After Jaime realizes his first plan has failed, he turns his attention to the rightful Lord of Riverrun, Edmure Tully. During their conversation, Jaime makes it abundantly clear that the only thing in the world that matters to him is his sister and her safety, going so far as to tell Edmure that he would launch him and his child over the walls in a catapult before slaughtering every last person inside the castle. This threat convinces Lord Edmure to take part in Jaime’s new master plan to take back Riverrun, using his power as Lord of the Castle to force the forces inside to lay down their weapons, cede the castle to the Lannister and Frey forces, and hand over the Blackfish. However, thanks to the Blackfish’s quick work, Brienne and Pod are able to escape. The Blackfish is not so lucky and a legendary fighter is killed without even getting a second of fighting onscreen.

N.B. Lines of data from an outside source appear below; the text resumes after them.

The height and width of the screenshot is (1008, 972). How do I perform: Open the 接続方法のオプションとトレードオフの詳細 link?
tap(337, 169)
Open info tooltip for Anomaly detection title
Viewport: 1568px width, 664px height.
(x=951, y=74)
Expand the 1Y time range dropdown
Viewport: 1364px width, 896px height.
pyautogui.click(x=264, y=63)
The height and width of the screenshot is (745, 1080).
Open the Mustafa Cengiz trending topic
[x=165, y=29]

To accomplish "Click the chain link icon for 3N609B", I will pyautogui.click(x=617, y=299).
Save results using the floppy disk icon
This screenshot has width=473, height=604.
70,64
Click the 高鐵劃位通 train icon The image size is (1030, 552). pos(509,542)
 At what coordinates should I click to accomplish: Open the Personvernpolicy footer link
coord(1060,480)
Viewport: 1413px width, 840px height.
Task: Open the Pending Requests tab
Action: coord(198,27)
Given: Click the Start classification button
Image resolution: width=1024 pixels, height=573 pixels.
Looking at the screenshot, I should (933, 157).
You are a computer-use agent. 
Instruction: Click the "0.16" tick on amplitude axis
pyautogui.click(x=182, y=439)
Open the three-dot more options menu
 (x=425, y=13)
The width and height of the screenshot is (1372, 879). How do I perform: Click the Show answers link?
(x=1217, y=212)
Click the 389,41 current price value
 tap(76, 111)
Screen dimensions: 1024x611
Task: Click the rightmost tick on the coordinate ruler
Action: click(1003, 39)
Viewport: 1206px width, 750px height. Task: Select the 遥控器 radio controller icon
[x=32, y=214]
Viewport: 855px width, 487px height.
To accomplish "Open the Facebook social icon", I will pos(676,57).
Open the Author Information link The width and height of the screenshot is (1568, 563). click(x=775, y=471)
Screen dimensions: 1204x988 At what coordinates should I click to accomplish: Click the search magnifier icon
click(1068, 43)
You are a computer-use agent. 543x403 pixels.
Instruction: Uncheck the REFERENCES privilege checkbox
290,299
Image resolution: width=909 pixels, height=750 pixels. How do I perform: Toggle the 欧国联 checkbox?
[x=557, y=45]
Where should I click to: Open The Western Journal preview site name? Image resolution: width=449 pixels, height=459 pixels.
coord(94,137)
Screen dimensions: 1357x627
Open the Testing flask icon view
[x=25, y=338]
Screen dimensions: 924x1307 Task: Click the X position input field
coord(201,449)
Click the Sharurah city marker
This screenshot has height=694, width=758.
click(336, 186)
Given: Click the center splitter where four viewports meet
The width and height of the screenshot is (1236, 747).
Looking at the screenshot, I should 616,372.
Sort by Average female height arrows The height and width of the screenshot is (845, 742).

Again, this raises the question, what was the point of all this? If Brienne and Pod are just going to head North as Jaime returns to King’s Landing, what has all of this advanced? Jaime was on a trajectory of semi-redemption. This episode, however, showed us that Jaime is willing to do anything, including heinous acts to remain by Cersei’s side. But we didn’t we already know that? Don’t forget, this is the guy who pushed a child out of a window in the show’s pilot. It’s not like he has a sterling reputation or anything like that. I guess the time there showed the feelings that remain between Jaime and Brienne but what does that matter when Jaime is threatening to infanticide to return to his sister’s side. The whole thing, after the Blackfish’s wholly unsatisfying death, just seems like another example of a lot of buildup for no real payoff.

Many of these scene that lacked a really outcome or have been totally telegraphed, are scenes set in George R.R. Martin’s last two novels but have not yet been resolved. It brings up the issue I raised earlier that Weiss and Benioff, who are objectively terrific at bringing Martin’s work to the small screen, may not be as well versed in extrapolating from pieces of his work or crafting their own stories in this universe. The best pieces of this season, Hodor’s origin and subsequent death and Jon’s resurrection, are both things that came expressly from Martin. All the rest has been a pretty mixed bag and the showrunners have no one to blame but themselves.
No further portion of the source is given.